What is consciousness? Do animals have it? Given the title of the book and the fact that it is written by a philosopher you might expect some answers, or at least a lively philosophical discussion. Never happens. Hume is mentioned once, maybe twice. Descartes once, I think. Freud not at all. Most of the time I got the impression he was in a hurry to get back into his scuba gear and hang out with octopuses. Which is fine. If that's the kind of book you're looking for, this is it. He did a great job explaining octopus and cuttlefish behaviour. And he certainly convinced me they are really really smart. Intelligence, however, is not the same as consciousness and it seems he was uninterested or unaware of the distinction. So at the end of the day, having read the book, I am still no nearer an answer to a question that has intrigued me for years: Are animals conscious? 1 out of 5 on that score. As a book about animal behaviour, 4 out of 5. .

AL_ANNA Jul 28, 2017

Intelligence and consciousness evolved more than once on this planet. Cephalopods are evolution's only experiment in big brains outside of the vertebrates. They have self awareness with a distributed mind, which opens new horizons in our search for life in the universe. The underwater pictures of Octopolis are amazing.

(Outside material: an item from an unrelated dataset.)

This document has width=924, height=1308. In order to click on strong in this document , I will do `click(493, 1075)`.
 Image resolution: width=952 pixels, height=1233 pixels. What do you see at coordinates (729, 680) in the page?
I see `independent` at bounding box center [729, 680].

SFPL_danielay Jul 27, 2017

An absolutely fascinating exploration of consciousness . Starting with the observation of complex octopus behavior, the author, a philosopher of science, explores what consciousness means and how it could have evolved not only once but several times in evolutionary history. If you are looking for a book about octopus behavior and their interactions with humans, this book might not completely satisfy you but if you are willing to follow Godfrey-Smith on his journey into the ocean and back in time, you are in for a treat.

JCLAmyF Feb 08, 2017

Absolutely fascinating look into the evolution of consciousness and self-awareness! What does it feel like to be a cuttlefish? How about an octopus? For that matter, what the heck does it feel like to be a human? Philosophy meets science meets fascinating creatures.